En fouillant sa fiche imdb, on se rend toutefois compte que son CV de producteur est loin d’être déshonorant. En 2015, il travaille sur deux superbes projets, qui finiront d’ailleurs à Cannes : Krisha, de Troy Edward Shults et The Grief of Others, de Patrick Wang (à qui, nous raconte-t-il, il décida de « filer un coup de main sur la foi du visionnage de son premier film, le magnifique In The Family, et de discussions cinéphiles enflammées »). Mais c’est en 2016 qu’il a le déclic. Jim est dans sa baignoire lorsqu’il repense à une discussion avec un ami sur les éloges funèbres ratés, et se laisse percuter par un train d’idées : « Et si ma mère venait à mourir, qu’est-ce que je ferais pour son enterrement ? Quels mots je prononcerais, quelle chanson je jouerais ? Et si je foirais et me ridiculisais devant tout le monde ? Et si j’exerçais un métier, genre flic, qui m’obligeait à porter tout le temps l’uniforme ? Et si j’avais une fille dont j’étais sur le point de perdre la garde ? etc. »…
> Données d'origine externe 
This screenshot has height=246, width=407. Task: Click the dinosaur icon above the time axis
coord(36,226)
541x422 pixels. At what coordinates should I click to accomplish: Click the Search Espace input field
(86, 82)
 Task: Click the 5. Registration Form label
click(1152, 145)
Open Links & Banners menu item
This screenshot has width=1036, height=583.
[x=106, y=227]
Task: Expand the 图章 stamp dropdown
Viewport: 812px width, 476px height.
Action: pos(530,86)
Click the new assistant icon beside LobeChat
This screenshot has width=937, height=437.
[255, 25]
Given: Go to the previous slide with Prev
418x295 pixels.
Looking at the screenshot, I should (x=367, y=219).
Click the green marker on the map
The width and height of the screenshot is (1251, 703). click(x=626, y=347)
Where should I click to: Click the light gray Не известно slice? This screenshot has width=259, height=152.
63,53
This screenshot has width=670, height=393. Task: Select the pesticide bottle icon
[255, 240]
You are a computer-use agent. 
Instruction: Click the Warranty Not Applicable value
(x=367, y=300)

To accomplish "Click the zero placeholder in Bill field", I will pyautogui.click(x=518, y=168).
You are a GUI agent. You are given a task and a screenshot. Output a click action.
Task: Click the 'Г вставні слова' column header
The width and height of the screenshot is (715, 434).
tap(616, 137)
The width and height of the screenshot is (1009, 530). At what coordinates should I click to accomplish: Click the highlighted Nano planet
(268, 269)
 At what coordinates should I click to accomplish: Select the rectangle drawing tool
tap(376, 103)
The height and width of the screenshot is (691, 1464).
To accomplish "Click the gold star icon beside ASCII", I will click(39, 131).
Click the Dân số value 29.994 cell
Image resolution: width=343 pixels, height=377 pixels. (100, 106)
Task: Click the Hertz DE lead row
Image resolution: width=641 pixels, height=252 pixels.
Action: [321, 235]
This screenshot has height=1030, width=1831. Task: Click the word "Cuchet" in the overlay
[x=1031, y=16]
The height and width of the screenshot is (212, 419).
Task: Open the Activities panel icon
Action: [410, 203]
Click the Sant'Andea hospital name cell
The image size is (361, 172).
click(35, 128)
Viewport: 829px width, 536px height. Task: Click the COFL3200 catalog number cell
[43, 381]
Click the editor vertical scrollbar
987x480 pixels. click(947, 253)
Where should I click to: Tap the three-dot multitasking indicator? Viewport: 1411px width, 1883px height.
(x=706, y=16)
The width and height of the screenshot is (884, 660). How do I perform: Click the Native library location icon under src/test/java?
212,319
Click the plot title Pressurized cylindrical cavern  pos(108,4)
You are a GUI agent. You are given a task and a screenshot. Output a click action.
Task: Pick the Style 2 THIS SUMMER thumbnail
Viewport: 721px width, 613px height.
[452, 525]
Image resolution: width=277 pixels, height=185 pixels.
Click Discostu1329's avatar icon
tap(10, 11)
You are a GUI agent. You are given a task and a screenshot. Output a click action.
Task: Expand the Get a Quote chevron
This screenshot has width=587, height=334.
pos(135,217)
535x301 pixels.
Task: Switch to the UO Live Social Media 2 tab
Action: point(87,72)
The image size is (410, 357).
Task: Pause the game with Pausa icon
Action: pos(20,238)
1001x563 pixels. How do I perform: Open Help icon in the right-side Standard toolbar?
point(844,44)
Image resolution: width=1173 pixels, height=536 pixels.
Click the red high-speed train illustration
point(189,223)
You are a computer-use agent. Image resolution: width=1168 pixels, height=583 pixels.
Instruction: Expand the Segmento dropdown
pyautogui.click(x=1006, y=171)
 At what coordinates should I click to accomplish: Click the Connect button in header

Rien d’autobiographique là dedans, contrairement au cliché du « premier film sur ce qu’on connait le mieux : soi-même« , mais de quoi réussir, d’abord un court-métrage composé d’un seul plan de douze minutes (qui remporta le grand prix à Sundance), puis un an plus tard, un long « partant du même plan-séquence, et creusant davantage le personnage, son envie de tout plaquer pour s’installer ailleurs et changer de vie ». On en revient ainsi à Bruce Springsteen, qui chantait en 75 : « Oh oh, come take my hand / We’re riding out tonight to case the promised land / Oh oh oh oh, Thunder Road ». Jim Cummings a manifestement eu raison de l’emprunter, la route du tonnerre : la terre promise n’est plus très loin.